En ce qui concerne le moulin de Basset la quote-part annuelle dans le traitement du garde-rivière est de 1.232 francs et celle du dernier curage de l'Orge de 8.816,90 francs. Pour les cultivateurs riverains, c'est espérer que l'eau s'écoulera plus facilement et que les inondations seront peut-être moins fréquentes, ce qui n'est pas certain vu la rapidité actuelle de l'arrivée des eaux. Au point de vue de l'hygiène et du bien-être public, c'est la crainte de voir, en raison du mince filet d'eau s'écoulant dans le lit de la rivière, la transformation de l'Orge en un cloaque, en raison des égouts, des eaux résiduelles des usines s'y déversant, des roseaux, des arbrisseaux qui ne tarderont pas à croître dans le lit même de la rivière, rendant son entretien impossible, c'est la suppression de la pêche, des baignades si fréquentes, des lavoirs, etc. Pour les riverains et les communes traversées par l'Orge, c'est la certitude de voir augmenter leur participation pécuniaire à l'entretien de l'Orge, d'autant que le propriétaire de ce moulin ne paiera plus une part qui logiquement ne lui incombe plus. Le Conseil fait aussi remarquer « que le règlement prévoit qu'en cas de déclassement le propriétaire du moulin déclassé devra remettre la rivière dans son lit naturel, c'est-à-dire dans le thalweg, et qu'en ce qui concerne Basset, cette clause ne peut-être remplie puisqu'il existe des usines en dessous de ce moulin » (3).
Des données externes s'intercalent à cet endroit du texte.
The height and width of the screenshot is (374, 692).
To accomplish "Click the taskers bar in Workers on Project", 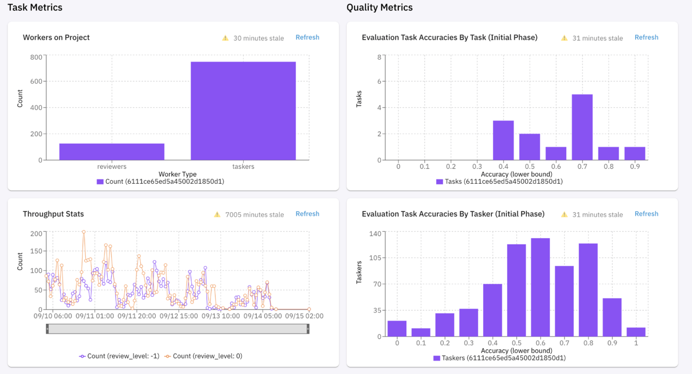I will [243, 111].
La commission exécutive de l'Orge se réunit le 23 mars 1937 après examen des demandes de Monsieur Albinet, propriétaire du moulin Basset et Laval du moulin Cholet transmet au préfet un avis favorable pour le déclassement du moulin. Conformément au règlement du 12 septembre 1842 modifié par un décret du 18 mai 1850, le moulin fut déclassé le 27 août 1938, la vanne amont fut supprimée et le déversoir arasé à 0m70 en contre-haut du fond de la rivière.
Notes
(1) La comtesse de Maillé était demoiselle Madeleine Angélique Charlotte de Bréhant, fille unique du marquis de Bréhant qu'il avait eu de son premier lit avec Jeanne Angélique Delpech morte à l'âge de 26 ans. Arrêté en 1793, la comtesse échappa à la guillotine pour un défaut d'écriture. Elle mourut à Paris en 1819.
(2) En 1837, le domaine de Lormoy fut acquis par Monsieur Jacques Paturle, un riche industriel et homme politique originaire de Lyon, un manufacturier de l'industrie lainière, filature et tissage, implanté dans le Cambrésis à Fresnoy-le-Grand et au Cateau Il fut élu député du Nord (1830), puis député du 8e arrondissement de Paris (1831 et1834). Paturle accéda à la Pairie de France (Sénat) en 1837 privée. Il fut conseiller municipal de Longpont lors des élections du 26 août 1848 « le citoyen Paturle Jacques a répondu à l'appel et a déclaré qu'il acceptait les fonctions de Conseiller municipal » sous l'autorité du citoyen Cossonnet Jean-François, maire.
(3) Thalweg [all. Thal «vallée», et weg «chemin»]. Ligne de plus grande pente d'une vallée, suivant laquelle se dirigent les eaux.